### Esercizi proposti
**A.** Traduci in inglese la frase «Xavi conosce il gioco di posizione, ma non lo ha mai problematizzato.», tratta dal brano su Xavi e il Barcellona.
**B.** In base al brano su Xavi e il Barcellona, stabilisci se ciascuna affermazione è corretta. Rispondi sì o no e cita le parole del testo che lo dimostrano.
(i) Seirul•lo ha scritto da poco un libro intitolato ADN Barça.
(ii) Secondo Seirul•lo, Busquets non mostrava interesse.
(iii) Il Barcellona di Xavi viene descritto come una squadra con un gioco di posizione sofisticato.
**C.** Prosegui il brano su Xavi e il Barcellona, ripartendo dall'ultima frase riportata.

──────── Brano di lettura

Paco Seirul•lo, uno dei discepoli di Johan Cruyff che dopo aver ricevuto per sua bocca il verbo ne ha per più di 40 anni ha preservato i suoi insegnamenti all’interno del club, ha da poco scritto un libro intitolato ADN Barça (DNA in catalano) e nel giro di presentazioni ha rilasciato un’intervista che non è passata inosservata: «La verità è che mi ha sorpreso che Xavi sia diventato un allenatore, perché non si è mai troppo interrogato. Pep era interessato. Iniesta era interessato e Busquets lo era sempre. Questa è stata la mia esperienza, a essere sincero». Questo fa eco alla sensazione, guardando il Barcellona di Xavi in questi anni, che l’allenatore catalano “senta” il gioco di posizione più che capirlo. Che ci sia nato e che quindi per lui sia naturale come bere, ma che faccia fatica a materializzare la metodologia per riportarlo in campo. Xavi conosce il gioco di posizione, ma non lo ha mai problematizzato. Il Barcellona, talvolta, sembra eseguire meccanicamente delle direttive, ma non riesce ad avere una manovra che disordina realmente gli avversari. È una squadra che si sfalda non appena è costretta ad andare oltre la lettura iniziale. Come se mancassero alcuni degli ingredienti fondamentali che rendono riportino allo stile del Barcellona ideale: l’utilizzo continuo di triangoli tra le linee, i cambi di posizione con l’avanzare della manovra. Guarda caso tutto quello in cui Xavi stesso era maestro in campo. Non è insomma una squadra con un gioco di posizione sofisticato. Per questo le parole di Luis Enrique fanno male.

────────────────
──────── Dati forniti

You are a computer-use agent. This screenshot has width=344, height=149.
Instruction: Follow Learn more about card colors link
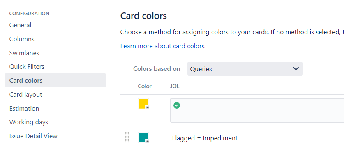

────────────────

### Soluzioni degli esercizi
**A.** Xavi knows positional play, but he has never problematized it.

**B.**
(i) Sì: «ha da poco scritto un libro intitolato ADN Barça».
(ii) No: «Busquets lo era sempre».
(iii) No: «Non è insomma una squadra con un gioco di posizione sofisticato».

**C.**
Torniamo sempre qui: il Barcellona è una delle pochissime squadre al mondo per cui è normale che nasca una polemica sulla natura stessa della forma di giocare, di gestire la squadra, quanto è più aderente a un ideale tramandato da generazioni. E allora l’accusa più grave che si può muovere a un allenatore nel Barcellona non è tanto di essere inadeguato nei risultati, ma nella forma. Lo stile di gioco non è negoziabile. Quando lo stile verticale di Luis Enrique non ha più funzionato è stato pubblicamente bacchettato: quello stile non aderiva a come voleva giocare il Barcellona. E oggi che Xavi è criticato per le stesse cose è come se volesse dire: "non era poi così male quando c'ero io".
Questo è il piano della polemica che ha provato a rimarcare Luis Enrique, tanto contro Xavi quanto per rilanciarsi contro l'ambiente. Sembra una disputa tra filosofi scolastici medievali e forse è la cosa più vicina che possiamo avere al giorno d’oggi. Nessuna squadra al mondo ha sviluppato nel tempo un rapporto tanto stretto tra lo stile di gioco e l'identità della squadra. La definizione di DNA del Barcellona serve per definire sé stessa ma anche come metro di giudizio per chi fa parte o deve fare parte della squadra: per giudicare un giocatore che deve arrivare tra i tifosi la prima domanda è se ha il DNA da Barcellona, un modo per dire se è all’altezza di vestirne la maglia non soltanto in termini tecnici, ma anche di stile. Per questo diversi grandi campioni vengono rigettati dal sistema e dall'ambiente. La Masia non è soltanto le giovanili del Barcellona, ma è il posto in cui viene coltivato e preservato il DNA della squadra. L’allenatore non è soltanto quello che mette in campo i giocatori, ma è chi deve materializzare in campo lo stile del Barcellona, dare forma a un'idea.
Dall’arrivo di Cruyff l’allenatore non deve soltanto vincere, ma deve farlo giocando in un certo modo. Anche a distanza di anni Luis Enrique ci ha tenuto a ricordare che il suo modo era comunque aderente, fedele alla linea, che quindi non è stato un eretico o sicuramente che non lo è più di Xavi, l’auto proclamato difensore dello stile. L’ha fatto ben consapevole del polverone che avrebbe alzato. Spera che questo questo gli dia un leggero vantaggio in questa sfida da cui, lo sanno tutti, dipende la sua stagione e quella di Xavi.